* **Ejercicio planteado**
Reescribe el fragmento del texto sobre Copérnico desde "El estudio de" hasta "y Dios mismo.", ambos incluidos, y cambia "astros" por "cuerpos celestes".

* **Texto para leer**
::::

El estudio de los astros y el universo estaba complicado por nociones semiempíricas y teológicas, que hablaban de “música de las esferas”, de diversos niveles de cielo, como los descritos por Dante en su Comedia, donde habitarían los Ángeles y Dios mismo.

Copérnico quiso ver lo más inmediato, lo más sencillo. Así propuso, mediante la observación, que era el Sol y no la Tierra, lo que estaba en el centro de nuestro Sistema Solar. Era un discreto canónigo de provincias en la Polonia del siglo XVI que, sin instrumentos apenas y guíado tan solo por su curiosidad científica, su talento matemático y su voluntad de buscar la verdad, descubrió y demostró a sus contemporáneos que no es el sol el que, como parece, da vueltas alrededor de la Tierra, sino ésta la que gira alrededor de aquél. Su De revolutionibus orbium caelestium, donde explica el hallazgo, es sin duda uno de los más importantes libros en la historia de la ciencia universal. Pero este escrito era el producto de 25 años de observación y estudio, y no se atrevió a publicarlo hasta que creyó cercana su muerte, pues temía se le condenara como hereje. Efectivamente, un año después de salir de las imprentas, el libro fue prohibido. Años más tarde, Galileo Galilei (1564-1642) y Johannes Kepler (1571-1630) confirmaron e intentaron difundir el descubrimiento astronómico que contradecía al dogma religioso y al sistema natural aristotélico. Llevó, sin embargo, un tiempo que el mundo asimilara el nuevo testimonio de la ciencia. Por ello es que a Jacques Barzun (1) le parece exagerado decir que la influencia de estos científicos expulsó al hombre del centro del universo. Copérnico no se atrevió a difundir sus observaciones por temor de la Iglesia. Temor fundado pues cuando Galileo sí osó hacerlo fue encarcelado, torturado por la Santa Inquisición y obligado a retractarse públicamente. Kepler corrió con mejor suerte pues habitaba del lado protestante y después del Concilio de Trento, los reformistas decidieron defender y apoyar la teoría heliocéntrica, así como otras teorías científicas condenadas por la Iglesia Católica. La Contrarreforma, por su parte, la recluyó, inútilmente, al gabinete de las herejías.

::::

* **Material proporcionado**

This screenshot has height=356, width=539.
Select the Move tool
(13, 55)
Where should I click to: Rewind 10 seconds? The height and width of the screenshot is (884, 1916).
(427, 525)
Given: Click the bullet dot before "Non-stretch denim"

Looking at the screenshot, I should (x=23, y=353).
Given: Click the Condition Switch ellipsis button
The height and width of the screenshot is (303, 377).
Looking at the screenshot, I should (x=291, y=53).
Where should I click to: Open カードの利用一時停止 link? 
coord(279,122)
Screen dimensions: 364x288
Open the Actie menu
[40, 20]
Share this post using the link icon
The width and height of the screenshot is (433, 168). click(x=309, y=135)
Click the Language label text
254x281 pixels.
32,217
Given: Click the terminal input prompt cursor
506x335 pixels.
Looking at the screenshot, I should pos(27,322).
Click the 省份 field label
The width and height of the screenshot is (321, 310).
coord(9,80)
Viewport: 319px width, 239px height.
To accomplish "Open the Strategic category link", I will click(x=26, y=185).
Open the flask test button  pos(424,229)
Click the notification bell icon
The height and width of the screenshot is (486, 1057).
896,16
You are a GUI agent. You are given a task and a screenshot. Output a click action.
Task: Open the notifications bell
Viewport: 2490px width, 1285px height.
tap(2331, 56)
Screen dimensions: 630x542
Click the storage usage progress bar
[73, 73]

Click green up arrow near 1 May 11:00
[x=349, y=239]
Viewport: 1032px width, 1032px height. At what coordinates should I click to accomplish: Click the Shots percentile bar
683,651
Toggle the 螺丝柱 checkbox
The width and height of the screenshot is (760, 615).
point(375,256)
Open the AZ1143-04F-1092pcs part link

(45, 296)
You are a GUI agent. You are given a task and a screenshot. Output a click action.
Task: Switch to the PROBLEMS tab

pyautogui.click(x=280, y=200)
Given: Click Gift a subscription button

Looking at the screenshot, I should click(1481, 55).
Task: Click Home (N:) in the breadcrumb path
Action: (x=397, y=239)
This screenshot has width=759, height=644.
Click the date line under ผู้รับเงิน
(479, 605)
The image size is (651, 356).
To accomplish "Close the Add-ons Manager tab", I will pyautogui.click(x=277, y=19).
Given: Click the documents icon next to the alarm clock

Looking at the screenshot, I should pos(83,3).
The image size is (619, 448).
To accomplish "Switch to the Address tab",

::::

* **La respuesta**
El estudio de los cuerpos celestes y el universo estaba complicado por nociones semiempíricas y teológicas, que hablaban de “música de las esferas”, de diversos niveles de cielo, como los descritos por Dante en su Comedia, donde habitarían los Ángeles y Dios mismo.